A tale proposito merita di essere segnalata una decisione della Cassazione (Cass. civ., sez. II, 24/04/2019, n. 11224).
Controversia su alberi nel giardino condominiale e servitù di panorama
La vicenda prendeva l'avvio quando i proprietari di un'unità immobiliare facente parte di un condominio richiedevano al tribunale la condanna del condominio a rimuovere taluni alberi di alto fusto messi a dimora negli spazi esterni condominiali, piante che ostacolavano il godimento del panorama.
Gli attori facevano presente che già nel preliminare di compravendita immobiliare, concluso con la società costruttrice-venditrice, quest'ultima aveva garantito agli acquirenti che il fabbricato da costruirsi davanti al loro appartamento non avrebbe superato la quota massima rappresentata dal livello del corrimano della ringhiera del loro balcone.

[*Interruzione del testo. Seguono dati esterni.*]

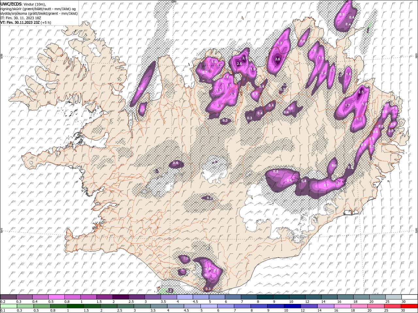Click the UWC/ECDS title text in the header
Screen dimensions: 418x313
click(12, 4)
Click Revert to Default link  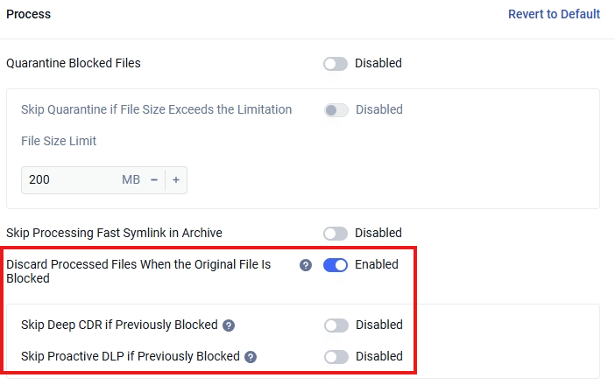(554, 14)
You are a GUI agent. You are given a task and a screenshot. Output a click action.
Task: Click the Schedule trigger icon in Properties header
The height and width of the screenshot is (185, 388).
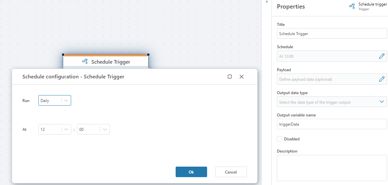coord(352,6)
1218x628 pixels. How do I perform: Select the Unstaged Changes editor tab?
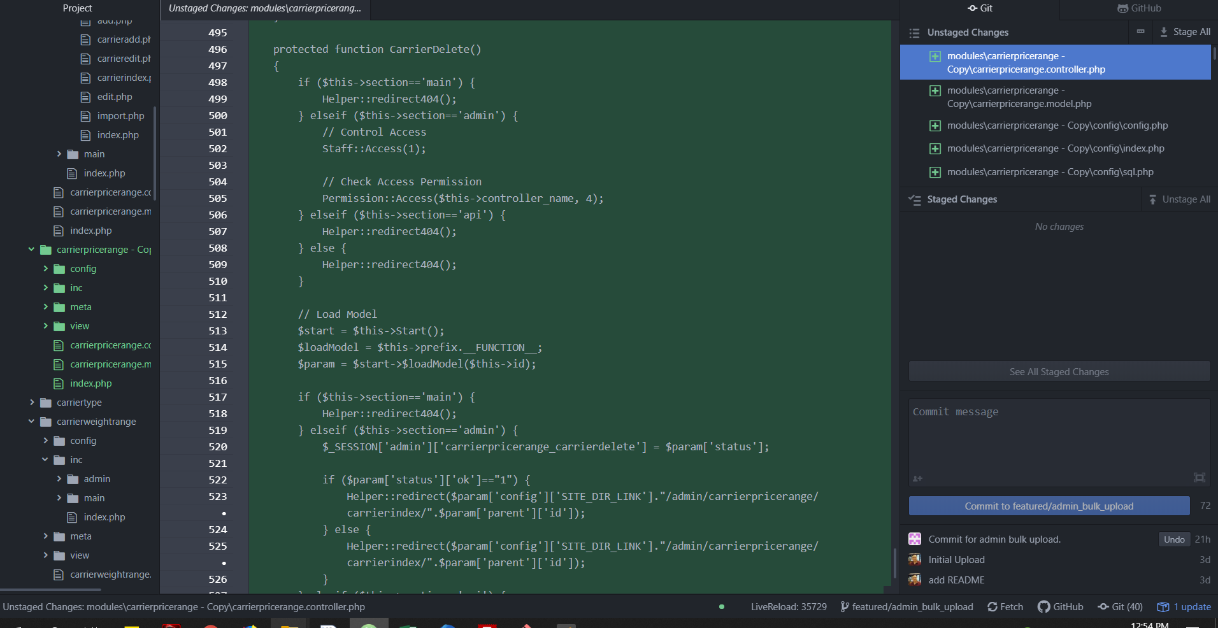click(264, 8)
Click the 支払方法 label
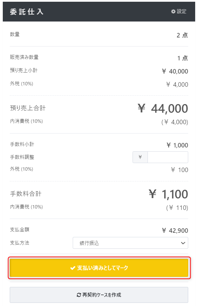The image size is (199, 306). coord(19,243)
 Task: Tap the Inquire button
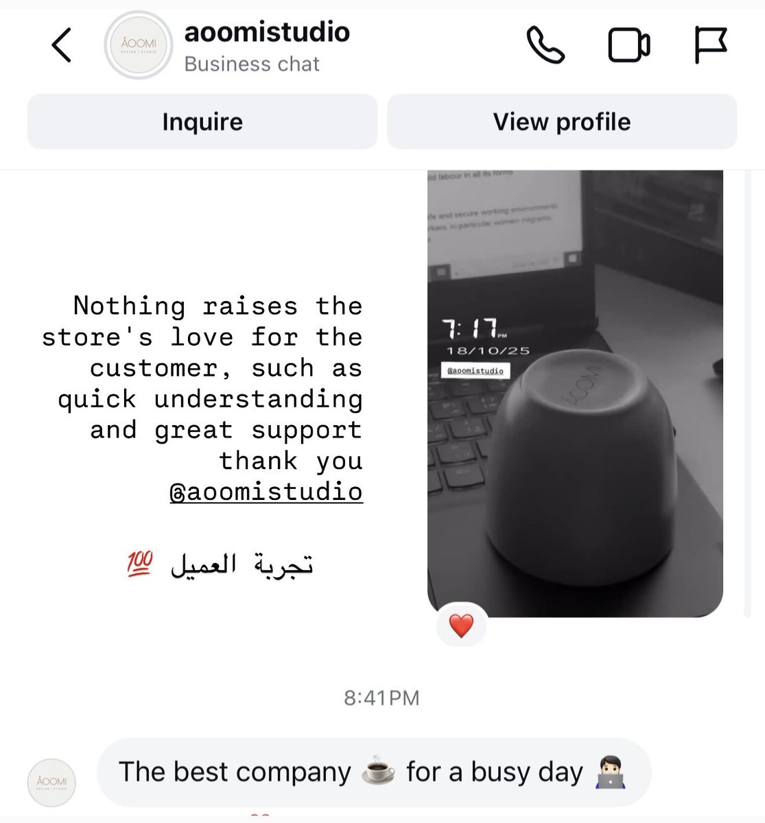pos(202,122)
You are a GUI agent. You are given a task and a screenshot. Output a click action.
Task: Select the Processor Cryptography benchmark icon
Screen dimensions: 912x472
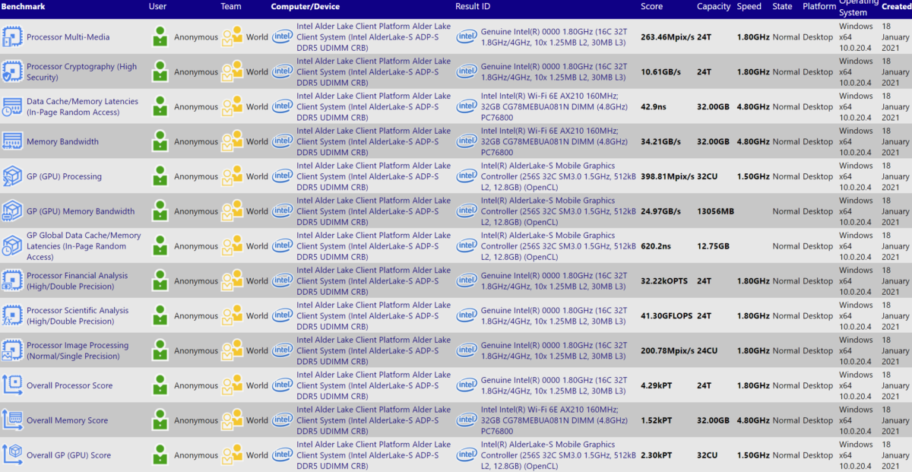[x=13, y=71]
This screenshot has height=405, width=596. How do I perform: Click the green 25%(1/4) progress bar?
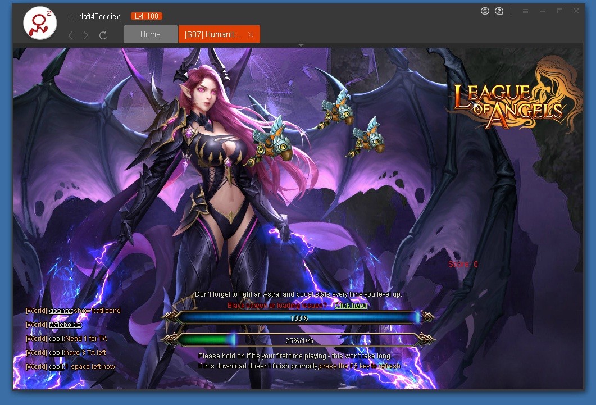point(299,340)
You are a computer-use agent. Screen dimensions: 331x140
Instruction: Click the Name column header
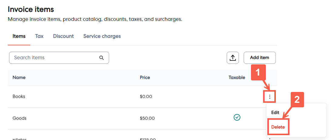click(x=19, y=77)
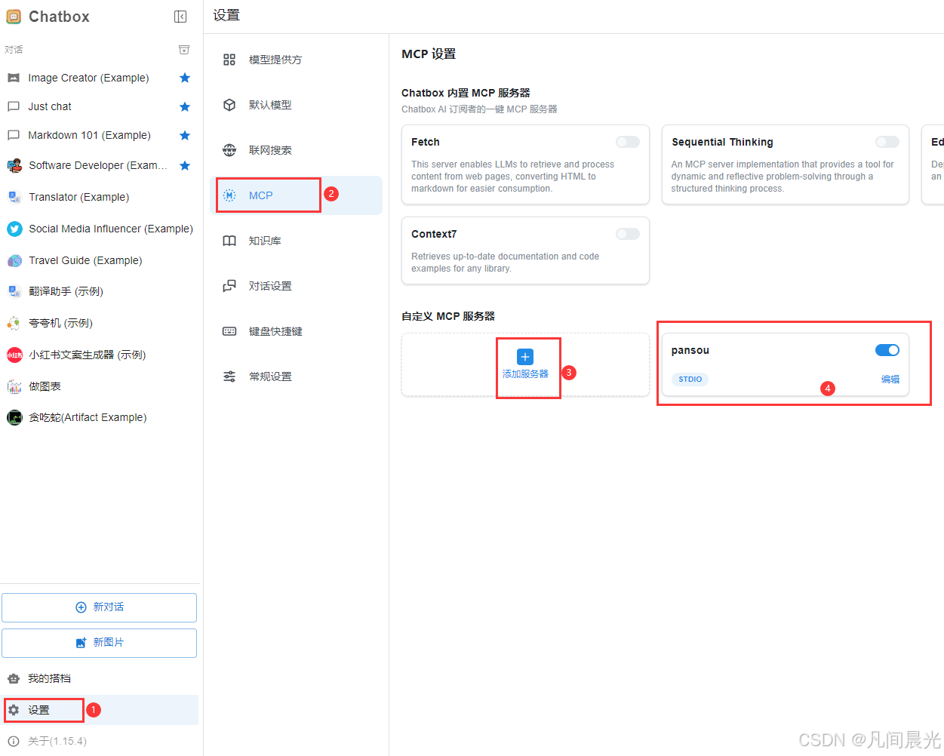This screenshot has height=756, width=944.
Task: Open Image Creator conversation avatar
Action: click(x=13, y=77)
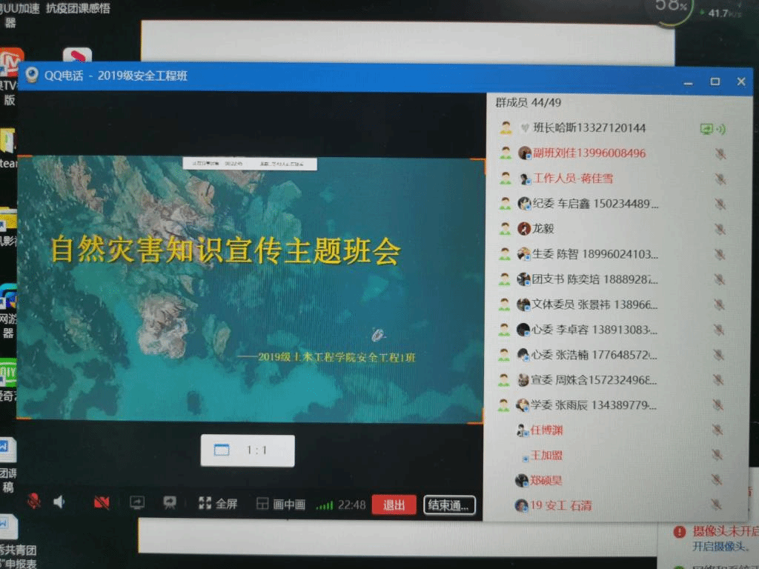This screenshot has height=569, width=759.
Task: Click the 1:1 zoom ratio control
Action: (x=248, y=450)
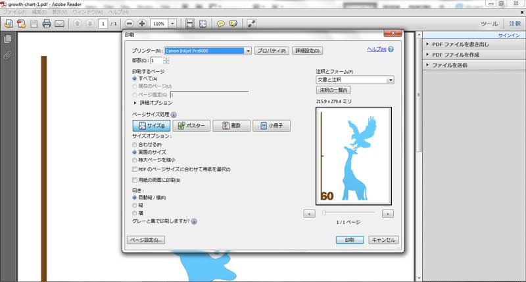Image resolution: width=526 pixels, height=282 pixels.
Task: Click the zoom out minus icon
Action: (x=130, y=24)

Tale pattuizione era stata poi inserita anche nel rogito, prevedendo, però, solo limiti di altezza per l'ulteriore palazzina da edificare nell'area condominiale.
Il Tribunale respingeva la domanda degli attori e tale decisione veniva confermata dalla Corte di Appello, la quale non escludeva che la presenza di alberi ad alto fusto nel giardino condominiale potesse integrare, in astratto, gli estremi di una turbativa di una servitù di panorama, ma riteneva che, nel caso di specie, il presupposto per l'inquadramento della servitù dedotta in giudizio "tra quelle a tutela delle vedute panoramiche" non fosse stato compiutamente allegato, né provato in giudizio.
In particolare i giudici di secondo grado ritenevano che la suddetta clausola prevedesse solo limiti di altezza per l'ulteriore palazzina da edificare nell'area condominiale, senza limitare il diritto di piantumazione di alberi di alto fusto; d'altra parte, la destinazione a giardino di talune aree condominiali era vincolata dagli atti di obbligo sottoscritti dalla società costruttrice.
Naturalmente i condomini interessati a godere ancora del panorama criticavano l'interpretazione operata dalla Corte sulla portata della clausola contrattuale sopra detta.
La questione veniva sottoposta all'attenzione della Suprema Corte.
Esito del ricorso sulla servitù di panorama e interpretazione contrattuale
La Suprema Corte, nel rigettare il ricorso, ha osservato in primo luogo che la lettera della clausola contrattuale è stata correttamente valorizzata dai giudici di merito, osservando come un divieto testualmente riferito alle costruzioni non potesse intendersi esteso anche alle piantumazioni; in tal modo la corte distrettuale si è uniformata all'insegnamento giurisprudenziale alla cui stregua il carattere prioritario dell'elemento letterale non va inteso in senso assoluto, atteso che il richiamo nell'art. 1362 c.c. alla comune intenzione delle parti impone di estendere l'indagine ad altri criteri, anche laddove il testo dell'accordo sia chiaro ma incoerente con indici esterni rivelatori di una diversa volontà dei contraenti.
In altre parole i condomini non hanno dedotto alcuna prova che testimoniasse una volontà dei contraenti diversa da quella emergente dal testo della clausola che faceva riferimento al "fabbricato da costruirsi davanti all'appartamento di cui sopra".
Correttamente, pertanto, i giudici di secondo grado avevano osservato che l'accordo contrattuale costitutivo della servitù prevedeva espressamente solo i limiti di altezza per le nuove costruzioni e la servitù di panorama non poteva essere fatta valere nei confronti del condominio e degli altri condomini se non nella misura strettamente aderente alla formulazione letterale del contratto, senza indebite interpretazioni estensive.